Keeping Your Battery Clean To Remain Safe
Have you ever attempted to jump start your car battery and was shocked that it was covered in gunk? That gunk that spreads over the battery is actually corrosion formed by acid condensation. It can be cleaned using a simple chemical solution, since it has been formed by an acid. A familiar household product, specifically baking soda, can easily clean battery acid very easily. You need to be mindful when doing it but there are just a couple instructions on how to clean your battery.
The very first thing you'll want to do is to get the necessary supplies, which you may already have at home. Protection glasses can be nice to have for shielding your eyes, a box of baking soda is a necessary ingredient, adjustable pliers and screwdriver, with insulated handles, and a stiff-bristled brush to begin with. Additionally, you will need open-end and box wrenches, some sort of scraper either metal or plastic, cleaning brushes for the battery terminal along with a turkey baster or small funnel. A few sponges or perhaps clean cloths, a spray bottle with all-purpose household cleaner, some rubber gloves and a large bucket of clean water. This may seem like a lot of things for cleaning a battery, but we did say doing it safely.

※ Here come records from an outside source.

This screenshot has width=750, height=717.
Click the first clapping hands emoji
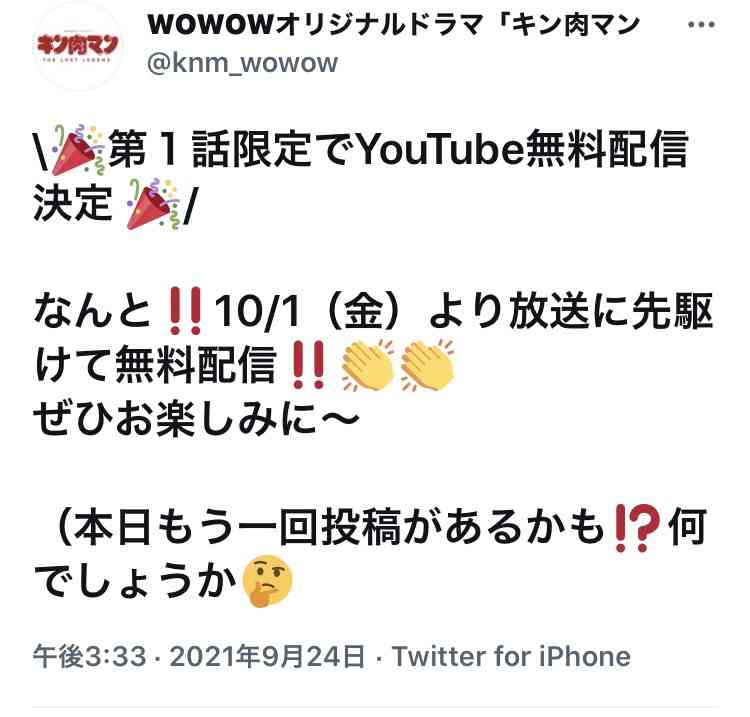click(367, 365)
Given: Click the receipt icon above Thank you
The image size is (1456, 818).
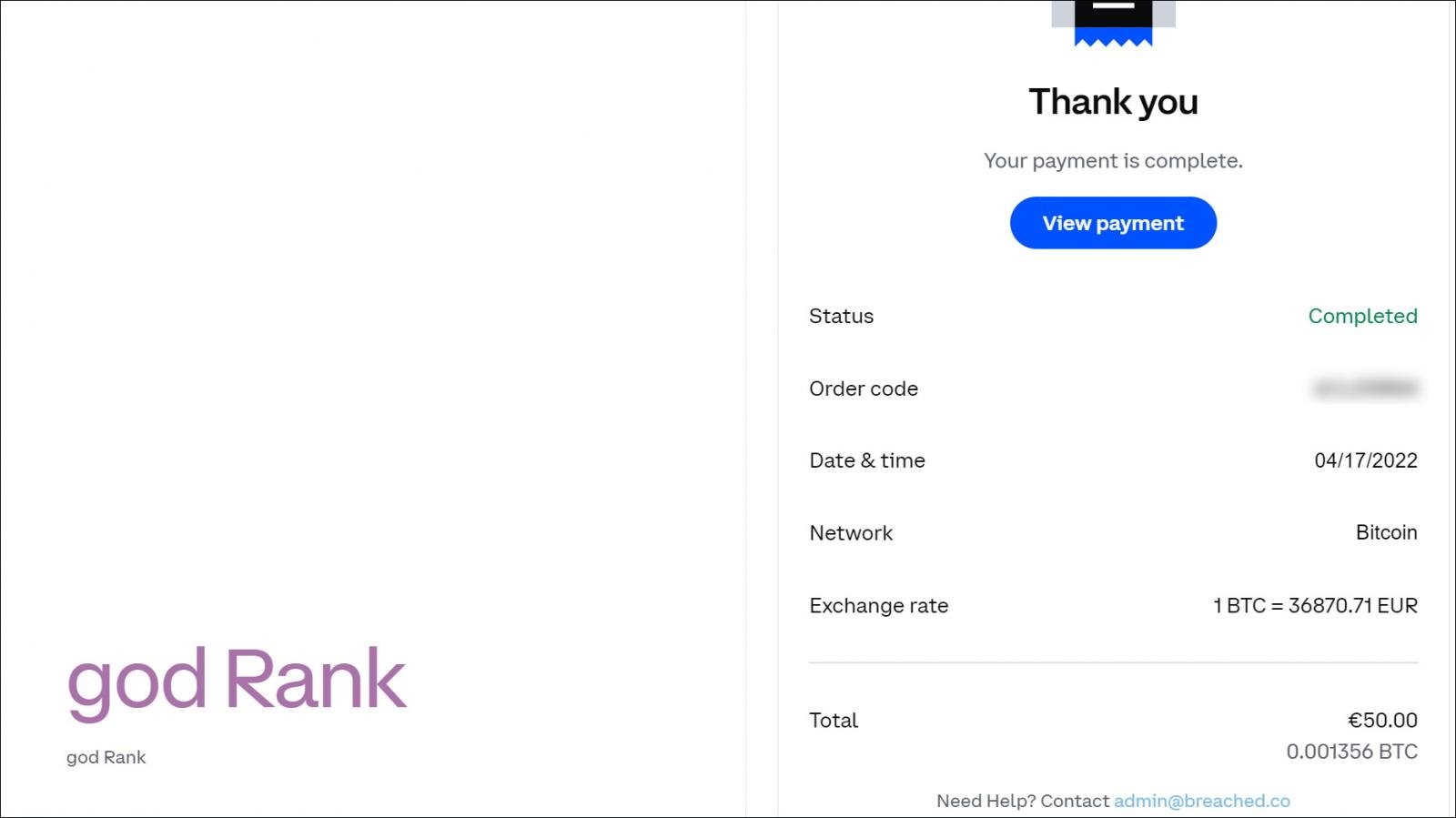Looking at the screenshot, I should pos(1113,22).
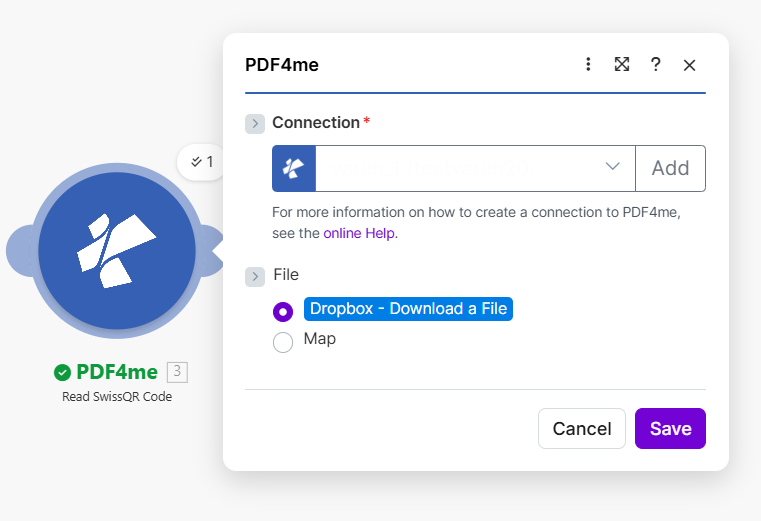Viewport: 761px width, 521px height.
Task: Select the Dropbox - Download a File radio option
Action: pyautogui.click(x=283, y=311)
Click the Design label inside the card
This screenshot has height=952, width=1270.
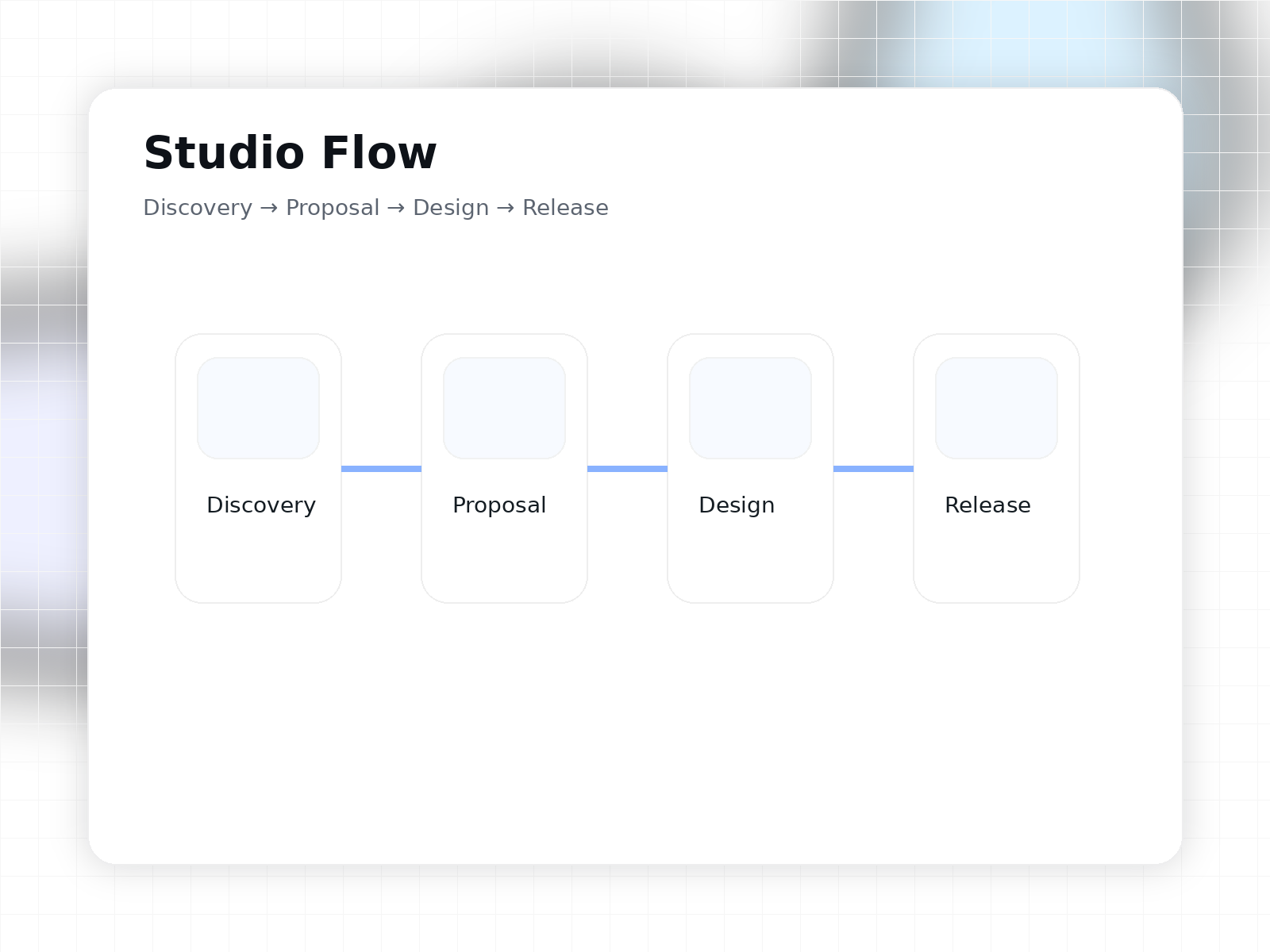click(737, 505)
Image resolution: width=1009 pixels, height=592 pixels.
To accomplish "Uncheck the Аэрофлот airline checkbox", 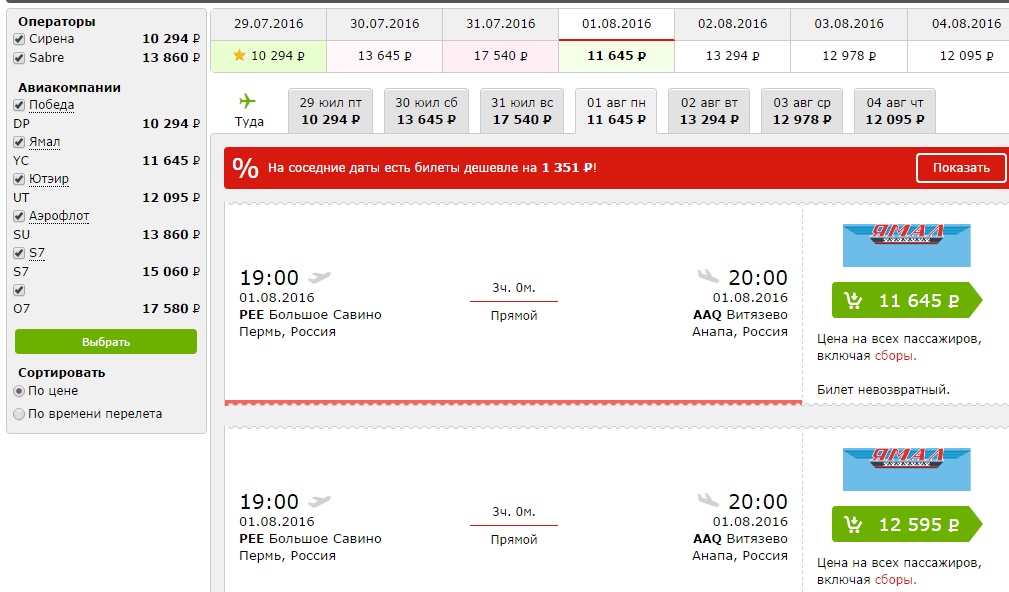I will pos(19,216).
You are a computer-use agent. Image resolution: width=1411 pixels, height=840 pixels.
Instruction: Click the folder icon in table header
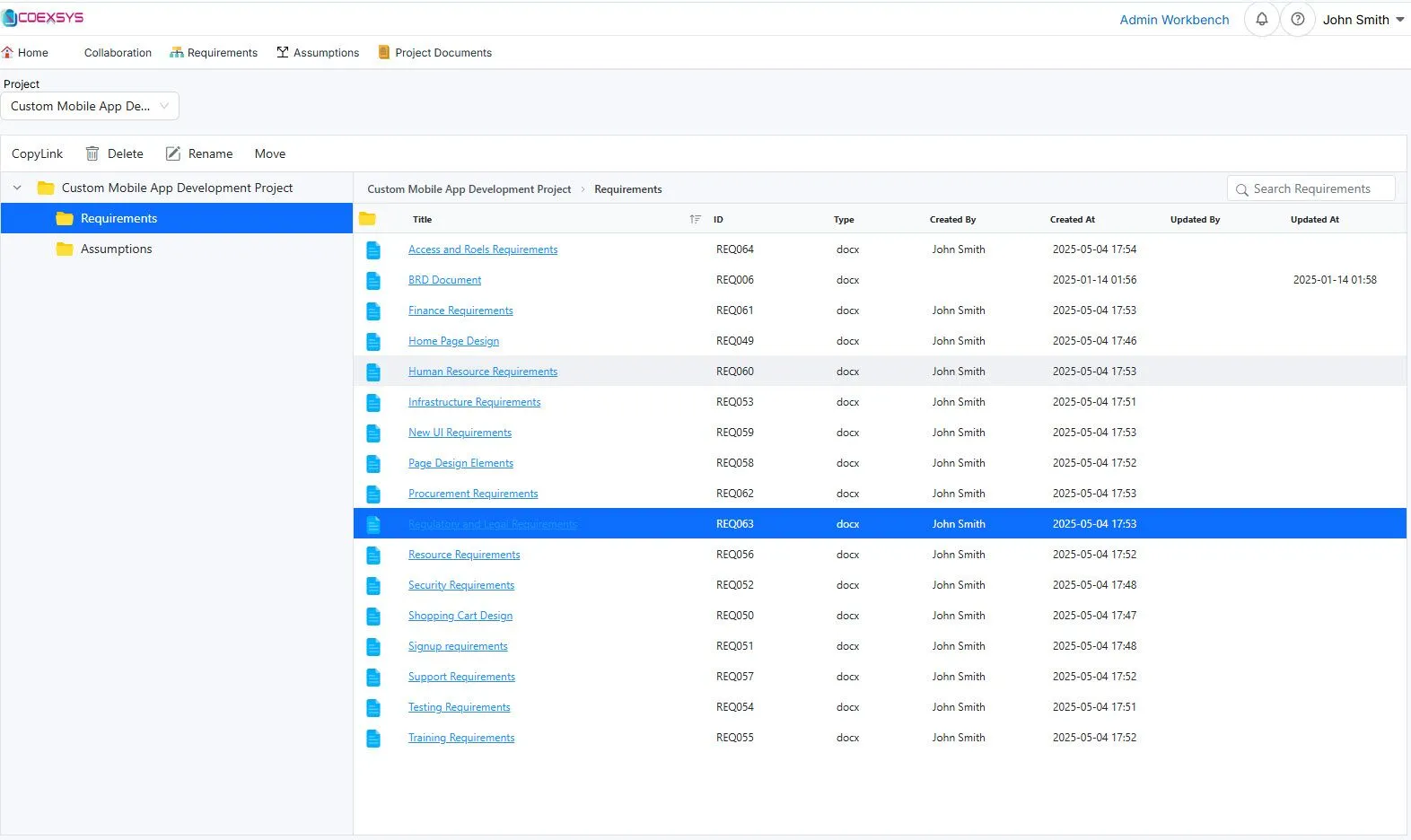(x=367, y=219)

You'll have to have the safety glasses and rubber gloves to protect yourself from the sulfuric acid that's contained in the corrosive deposits. You should also make sure that the deposits avoid getting on the car since it will damage the paint. Based on the measure of dirt and corrosion on the battery, the cleaning can vary, and some of the steps might not be necessary. If you'd like the battery to get very clean, you will need to remove the battery from the vehicle. The first task is to use the scraper to clear out as much dirt as possible and use the bristle brush to get at more.
Next step will be to mix one tablespoon of baking soda with a pint of water and apply the solution to the battery and the cable connection using the funnel or turkey baster. Work the mixture of baking soda directly into the heavily corroded spots with the brush, and disconnect the battery cables from the terminals for easier cleaning. Make use of the pliers or assorted wrenches to loosen the hookup before pulling them off, starting with the negative first, and then the positive. Brush off much of the corrosion from the terminals and all of the parts, and then flush each Extra resources one with the baking soda solution.
You can use the bottle of spray cleaner and sponge to remove any excess dirt and grease. Dry everything off using a clean cloth and then reassemble everything the way you took it apart, reconnecting the positive first. Lastly, be certain that everything is attached and now you have a clean and safe battery.